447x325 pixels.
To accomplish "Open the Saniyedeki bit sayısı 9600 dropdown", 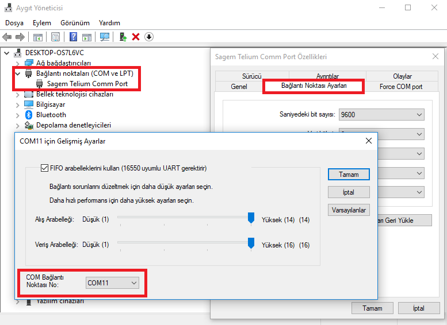I will [x=381, y=114].
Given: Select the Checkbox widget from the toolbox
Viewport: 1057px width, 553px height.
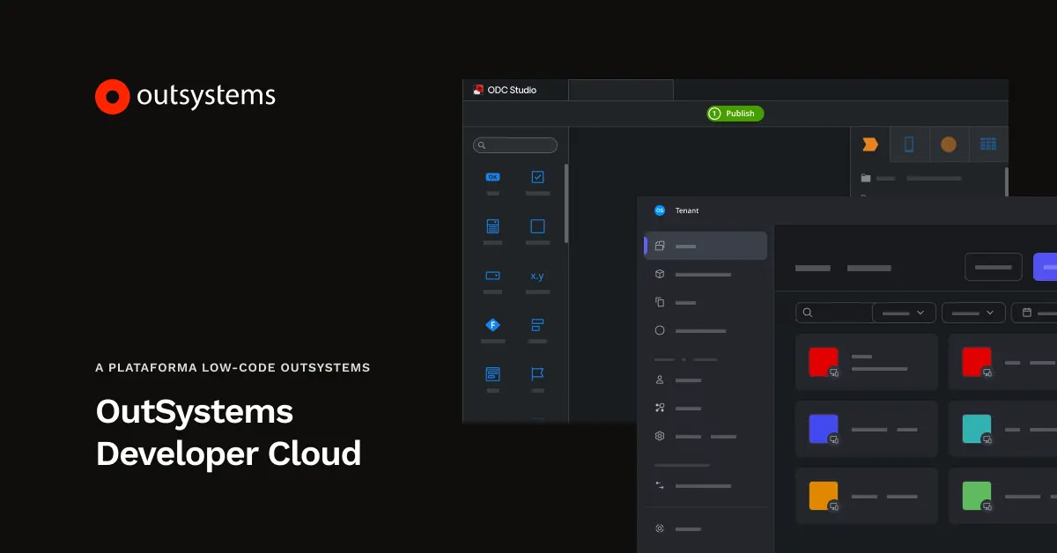Looking at the screenshot, I should [x=538, y=176].
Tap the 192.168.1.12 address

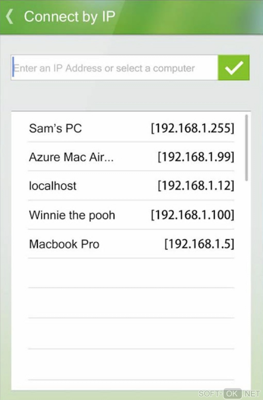coord(196,186)
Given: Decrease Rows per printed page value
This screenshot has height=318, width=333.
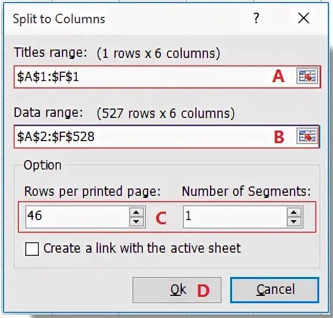Looking at the screenshot, I should [137, 222].
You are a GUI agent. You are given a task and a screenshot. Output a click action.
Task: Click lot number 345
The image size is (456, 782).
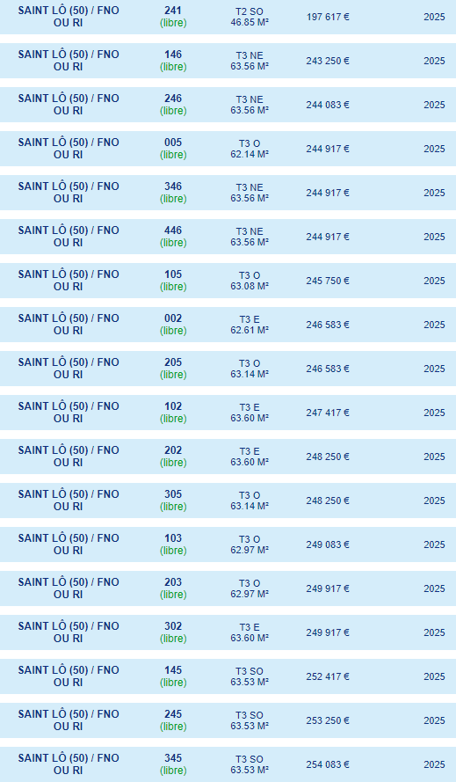coord(173,758)
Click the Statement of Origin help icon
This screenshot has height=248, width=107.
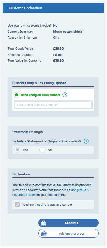(x=86, y=141)
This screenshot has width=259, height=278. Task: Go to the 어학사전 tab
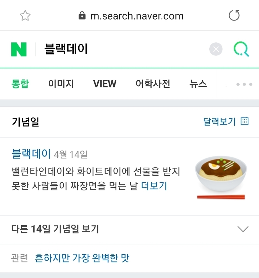[x=153, y=84]
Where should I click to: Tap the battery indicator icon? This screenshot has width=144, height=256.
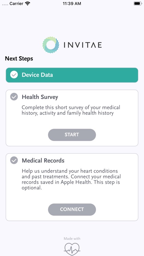tap(138, 4)
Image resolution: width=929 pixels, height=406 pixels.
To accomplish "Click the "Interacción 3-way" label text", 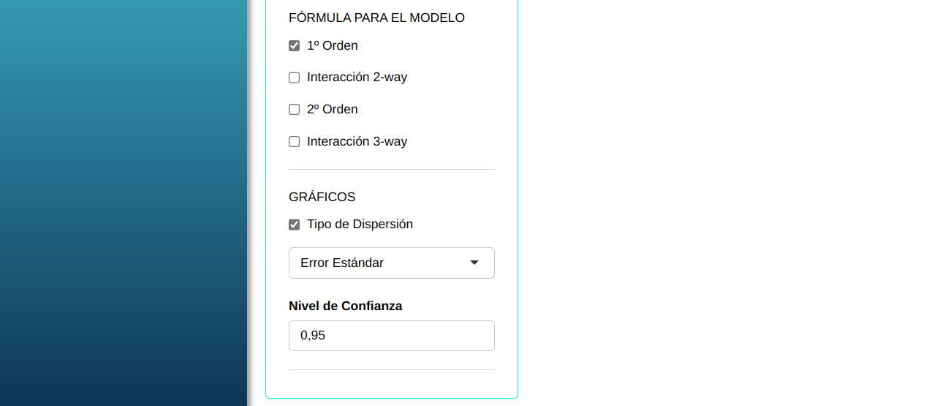I will click(357, 141).
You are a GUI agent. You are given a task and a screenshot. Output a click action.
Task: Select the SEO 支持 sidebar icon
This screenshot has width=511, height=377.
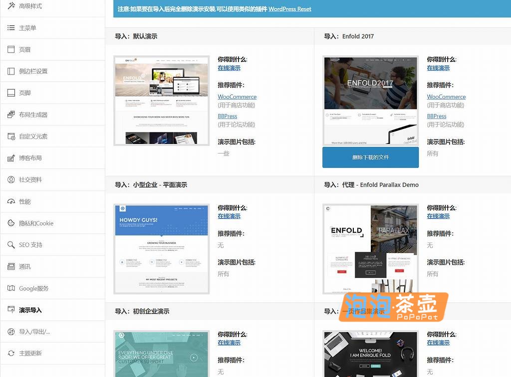(x=12, y=245)

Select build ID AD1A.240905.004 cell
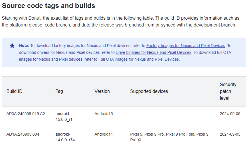click(23, 134)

------------

Action item: Transcribe, word for word, the lines of the listing above from the one that contains "Given: Select the" through the one that contains "Click the Statement of Origin help icon", keeping both ends and dropping the pictures.

Exercise response:
Given: Select the Checkbox widget from the toolbox
Viewport: 1057px width, 553px height.
Looking at the screenshot, I should [x=538, y=176].
Tap the 192.168.1.12 address

coord(196,186)
Given: Decrease Rows per printed page value
This screenshot has height=318, width=333.
Looking at the screenshot, I should [137, 222].
You are a GUI agent. You are given a task and a screenshot. Output a click action.
Task: Click lot number 345
The image size is (456, 782).
coord(173,758)
Click the Statement of Origin help icon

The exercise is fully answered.